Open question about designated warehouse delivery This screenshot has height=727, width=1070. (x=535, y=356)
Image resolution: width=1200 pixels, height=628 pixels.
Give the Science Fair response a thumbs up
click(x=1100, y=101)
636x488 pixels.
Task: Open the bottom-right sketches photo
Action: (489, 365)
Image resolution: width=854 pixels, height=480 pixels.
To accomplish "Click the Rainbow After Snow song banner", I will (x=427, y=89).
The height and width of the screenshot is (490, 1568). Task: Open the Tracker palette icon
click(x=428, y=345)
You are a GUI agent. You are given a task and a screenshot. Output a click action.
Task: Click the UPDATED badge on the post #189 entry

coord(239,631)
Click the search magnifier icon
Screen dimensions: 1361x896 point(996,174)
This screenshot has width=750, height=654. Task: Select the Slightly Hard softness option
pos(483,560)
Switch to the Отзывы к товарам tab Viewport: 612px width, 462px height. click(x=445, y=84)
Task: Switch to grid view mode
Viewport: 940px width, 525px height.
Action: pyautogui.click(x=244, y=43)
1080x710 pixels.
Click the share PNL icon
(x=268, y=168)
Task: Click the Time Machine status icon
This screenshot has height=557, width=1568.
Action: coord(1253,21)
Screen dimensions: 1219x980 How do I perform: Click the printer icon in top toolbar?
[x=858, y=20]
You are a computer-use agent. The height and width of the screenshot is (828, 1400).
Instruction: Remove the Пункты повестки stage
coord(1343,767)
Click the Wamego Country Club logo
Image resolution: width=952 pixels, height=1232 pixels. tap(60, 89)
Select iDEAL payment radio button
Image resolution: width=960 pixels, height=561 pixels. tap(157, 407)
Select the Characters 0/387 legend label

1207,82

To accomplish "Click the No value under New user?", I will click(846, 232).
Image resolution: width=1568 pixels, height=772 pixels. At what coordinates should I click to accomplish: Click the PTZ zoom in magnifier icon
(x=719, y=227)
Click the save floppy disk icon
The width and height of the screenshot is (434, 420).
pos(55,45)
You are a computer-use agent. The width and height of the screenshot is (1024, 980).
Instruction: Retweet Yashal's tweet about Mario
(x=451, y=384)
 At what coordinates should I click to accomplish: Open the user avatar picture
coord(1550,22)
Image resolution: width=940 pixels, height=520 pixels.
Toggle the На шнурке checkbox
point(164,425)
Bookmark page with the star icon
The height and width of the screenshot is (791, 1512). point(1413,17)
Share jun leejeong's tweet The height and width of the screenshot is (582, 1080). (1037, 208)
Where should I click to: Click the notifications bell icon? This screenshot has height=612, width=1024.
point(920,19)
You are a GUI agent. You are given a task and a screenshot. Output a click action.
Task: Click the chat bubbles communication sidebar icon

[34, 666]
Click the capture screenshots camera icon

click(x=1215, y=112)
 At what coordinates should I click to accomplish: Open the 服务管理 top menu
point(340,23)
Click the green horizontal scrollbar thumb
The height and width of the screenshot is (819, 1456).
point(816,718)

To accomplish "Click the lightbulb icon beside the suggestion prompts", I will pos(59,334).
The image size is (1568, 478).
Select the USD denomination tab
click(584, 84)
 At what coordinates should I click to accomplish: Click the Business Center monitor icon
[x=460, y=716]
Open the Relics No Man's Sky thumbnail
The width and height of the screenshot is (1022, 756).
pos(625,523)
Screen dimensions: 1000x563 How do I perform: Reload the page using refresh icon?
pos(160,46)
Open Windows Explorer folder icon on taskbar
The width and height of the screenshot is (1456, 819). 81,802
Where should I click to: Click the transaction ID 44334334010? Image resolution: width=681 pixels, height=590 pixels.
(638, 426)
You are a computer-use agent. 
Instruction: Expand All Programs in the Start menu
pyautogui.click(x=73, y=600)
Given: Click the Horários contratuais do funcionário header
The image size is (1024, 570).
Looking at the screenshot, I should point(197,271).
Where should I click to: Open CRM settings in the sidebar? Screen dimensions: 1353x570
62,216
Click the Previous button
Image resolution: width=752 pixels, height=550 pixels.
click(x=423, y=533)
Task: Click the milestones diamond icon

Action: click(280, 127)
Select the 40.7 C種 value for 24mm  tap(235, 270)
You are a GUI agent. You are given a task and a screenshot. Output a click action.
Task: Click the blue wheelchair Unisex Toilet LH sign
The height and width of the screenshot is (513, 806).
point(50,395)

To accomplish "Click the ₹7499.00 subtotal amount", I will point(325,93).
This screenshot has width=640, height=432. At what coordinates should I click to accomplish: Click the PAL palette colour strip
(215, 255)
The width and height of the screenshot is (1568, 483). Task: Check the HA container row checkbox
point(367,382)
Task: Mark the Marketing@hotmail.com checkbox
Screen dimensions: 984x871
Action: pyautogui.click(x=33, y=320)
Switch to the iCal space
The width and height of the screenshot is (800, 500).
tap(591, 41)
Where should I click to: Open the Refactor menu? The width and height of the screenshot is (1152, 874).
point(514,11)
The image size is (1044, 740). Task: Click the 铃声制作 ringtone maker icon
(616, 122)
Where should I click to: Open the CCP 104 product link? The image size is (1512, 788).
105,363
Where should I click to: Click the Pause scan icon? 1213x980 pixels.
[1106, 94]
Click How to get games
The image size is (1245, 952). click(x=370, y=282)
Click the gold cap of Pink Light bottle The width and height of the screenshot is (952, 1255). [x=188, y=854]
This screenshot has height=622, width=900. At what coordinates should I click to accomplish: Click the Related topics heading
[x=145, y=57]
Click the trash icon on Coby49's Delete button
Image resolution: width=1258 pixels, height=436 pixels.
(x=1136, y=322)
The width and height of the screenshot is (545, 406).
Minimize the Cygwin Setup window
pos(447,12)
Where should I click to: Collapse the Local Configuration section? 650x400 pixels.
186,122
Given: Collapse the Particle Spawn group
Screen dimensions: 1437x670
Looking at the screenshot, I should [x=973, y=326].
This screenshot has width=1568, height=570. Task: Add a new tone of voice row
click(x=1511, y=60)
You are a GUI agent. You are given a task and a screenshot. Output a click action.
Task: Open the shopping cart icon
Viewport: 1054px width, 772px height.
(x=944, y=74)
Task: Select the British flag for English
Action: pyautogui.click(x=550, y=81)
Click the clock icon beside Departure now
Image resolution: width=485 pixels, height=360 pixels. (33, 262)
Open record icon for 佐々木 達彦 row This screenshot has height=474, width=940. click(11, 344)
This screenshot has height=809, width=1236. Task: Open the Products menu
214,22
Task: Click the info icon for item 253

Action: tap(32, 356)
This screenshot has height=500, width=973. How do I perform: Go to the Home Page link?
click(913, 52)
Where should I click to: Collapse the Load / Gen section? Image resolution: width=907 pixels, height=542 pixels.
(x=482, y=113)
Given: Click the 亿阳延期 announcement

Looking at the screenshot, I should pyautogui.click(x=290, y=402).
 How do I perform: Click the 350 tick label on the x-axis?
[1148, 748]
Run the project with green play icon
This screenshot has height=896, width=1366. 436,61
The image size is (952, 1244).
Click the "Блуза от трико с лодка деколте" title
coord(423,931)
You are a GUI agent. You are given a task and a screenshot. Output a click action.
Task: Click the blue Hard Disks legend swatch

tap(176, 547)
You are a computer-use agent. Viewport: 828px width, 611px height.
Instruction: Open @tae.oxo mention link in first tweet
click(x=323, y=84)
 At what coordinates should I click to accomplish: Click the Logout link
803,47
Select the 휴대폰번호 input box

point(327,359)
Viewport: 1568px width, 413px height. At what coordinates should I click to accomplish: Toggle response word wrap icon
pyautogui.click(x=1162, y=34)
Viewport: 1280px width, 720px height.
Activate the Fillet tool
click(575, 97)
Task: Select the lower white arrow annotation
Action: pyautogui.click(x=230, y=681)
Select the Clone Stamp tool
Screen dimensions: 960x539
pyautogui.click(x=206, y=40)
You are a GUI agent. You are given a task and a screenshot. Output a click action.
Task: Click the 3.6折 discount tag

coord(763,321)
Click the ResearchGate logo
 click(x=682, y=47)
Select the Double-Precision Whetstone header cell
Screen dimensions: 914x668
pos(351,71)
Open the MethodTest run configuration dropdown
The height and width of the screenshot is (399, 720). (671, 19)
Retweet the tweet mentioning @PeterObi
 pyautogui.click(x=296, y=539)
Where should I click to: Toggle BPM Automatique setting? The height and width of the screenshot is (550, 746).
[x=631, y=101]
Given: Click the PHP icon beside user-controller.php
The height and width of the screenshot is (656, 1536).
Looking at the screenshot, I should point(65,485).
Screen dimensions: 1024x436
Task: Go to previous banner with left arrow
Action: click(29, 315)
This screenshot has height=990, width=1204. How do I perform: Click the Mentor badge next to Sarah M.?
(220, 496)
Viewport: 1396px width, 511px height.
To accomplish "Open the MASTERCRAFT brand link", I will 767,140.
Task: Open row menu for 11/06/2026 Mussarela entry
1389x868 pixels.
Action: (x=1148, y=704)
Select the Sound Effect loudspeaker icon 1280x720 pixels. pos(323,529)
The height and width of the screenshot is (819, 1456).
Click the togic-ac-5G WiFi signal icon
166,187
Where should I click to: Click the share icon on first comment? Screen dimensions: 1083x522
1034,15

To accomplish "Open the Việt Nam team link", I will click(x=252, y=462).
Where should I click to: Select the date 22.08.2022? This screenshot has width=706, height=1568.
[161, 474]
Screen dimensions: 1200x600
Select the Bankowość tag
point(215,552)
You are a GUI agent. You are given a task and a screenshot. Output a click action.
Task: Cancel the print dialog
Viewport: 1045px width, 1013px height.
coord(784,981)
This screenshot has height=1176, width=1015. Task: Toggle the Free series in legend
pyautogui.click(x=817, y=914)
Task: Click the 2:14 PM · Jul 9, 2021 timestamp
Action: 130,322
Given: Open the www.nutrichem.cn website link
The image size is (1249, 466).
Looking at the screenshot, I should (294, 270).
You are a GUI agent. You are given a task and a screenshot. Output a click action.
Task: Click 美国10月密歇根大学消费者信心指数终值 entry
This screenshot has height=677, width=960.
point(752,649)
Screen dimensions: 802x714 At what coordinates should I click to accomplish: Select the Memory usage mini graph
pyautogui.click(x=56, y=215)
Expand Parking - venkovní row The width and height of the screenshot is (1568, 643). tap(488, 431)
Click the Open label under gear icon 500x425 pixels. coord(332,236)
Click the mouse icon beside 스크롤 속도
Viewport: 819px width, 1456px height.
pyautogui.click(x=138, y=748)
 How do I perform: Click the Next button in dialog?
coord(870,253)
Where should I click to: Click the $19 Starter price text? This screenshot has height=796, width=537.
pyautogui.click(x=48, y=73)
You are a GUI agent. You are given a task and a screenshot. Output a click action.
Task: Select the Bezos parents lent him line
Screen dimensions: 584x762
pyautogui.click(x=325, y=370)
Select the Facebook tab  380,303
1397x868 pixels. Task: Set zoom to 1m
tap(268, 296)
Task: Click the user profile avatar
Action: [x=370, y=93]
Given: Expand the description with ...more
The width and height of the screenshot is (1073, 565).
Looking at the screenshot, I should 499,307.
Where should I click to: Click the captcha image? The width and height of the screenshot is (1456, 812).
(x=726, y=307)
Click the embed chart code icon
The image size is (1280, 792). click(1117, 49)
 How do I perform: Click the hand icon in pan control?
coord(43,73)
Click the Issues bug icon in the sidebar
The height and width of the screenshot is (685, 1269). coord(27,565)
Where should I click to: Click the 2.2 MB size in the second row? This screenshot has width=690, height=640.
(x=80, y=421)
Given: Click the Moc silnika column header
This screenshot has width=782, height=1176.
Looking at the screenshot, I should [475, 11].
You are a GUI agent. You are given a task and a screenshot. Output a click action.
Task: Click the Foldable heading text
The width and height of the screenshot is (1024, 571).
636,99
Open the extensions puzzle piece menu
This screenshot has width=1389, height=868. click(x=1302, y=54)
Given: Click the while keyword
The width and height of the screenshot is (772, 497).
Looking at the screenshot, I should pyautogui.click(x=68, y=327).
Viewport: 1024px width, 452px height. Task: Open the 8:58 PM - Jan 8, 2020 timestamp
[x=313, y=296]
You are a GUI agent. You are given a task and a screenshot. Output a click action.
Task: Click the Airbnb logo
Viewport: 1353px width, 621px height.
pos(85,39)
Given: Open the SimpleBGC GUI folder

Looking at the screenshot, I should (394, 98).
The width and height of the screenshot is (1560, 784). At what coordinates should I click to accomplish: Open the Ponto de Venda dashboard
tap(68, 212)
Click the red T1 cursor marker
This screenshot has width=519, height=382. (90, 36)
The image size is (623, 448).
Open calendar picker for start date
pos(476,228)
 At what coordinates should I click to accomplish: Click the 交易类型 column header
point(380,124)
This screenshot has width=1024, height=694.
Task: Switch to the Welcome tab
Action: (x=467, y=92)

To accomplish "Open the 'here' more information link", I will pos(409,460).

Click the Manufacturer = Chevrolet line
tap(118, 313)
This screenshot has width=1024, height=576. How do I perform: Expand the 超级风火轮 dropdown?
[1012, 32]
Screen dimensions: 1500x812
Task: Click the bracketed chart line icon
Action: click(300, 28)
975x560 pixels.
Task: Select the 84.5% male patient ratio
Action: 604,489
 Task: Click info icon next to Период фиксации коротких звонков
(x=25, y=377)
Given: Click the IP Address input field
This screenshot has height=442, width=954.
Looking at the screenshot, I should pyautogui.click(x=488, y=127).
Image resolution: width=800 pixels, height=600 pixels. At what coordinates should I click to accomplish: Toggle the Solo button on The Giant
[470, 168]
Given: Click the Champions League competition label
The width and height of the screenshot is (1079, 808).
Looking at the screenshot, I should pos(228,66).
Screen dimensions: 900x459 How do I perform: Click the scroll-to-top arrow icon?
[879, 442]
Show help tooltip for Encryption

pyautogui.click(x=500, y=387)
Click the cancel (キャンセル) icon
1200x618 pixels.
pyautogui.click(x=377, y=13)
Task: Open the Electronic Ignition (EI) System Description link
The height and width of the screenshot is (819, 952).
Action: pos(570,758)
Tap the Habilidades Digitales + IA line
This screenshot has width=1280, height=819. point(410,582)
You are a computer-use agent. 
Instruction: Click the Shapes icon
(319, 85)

⁂

* _What you have to do_: Write only the number of lines above in which the word "under" is found.

* _Task solution_: 2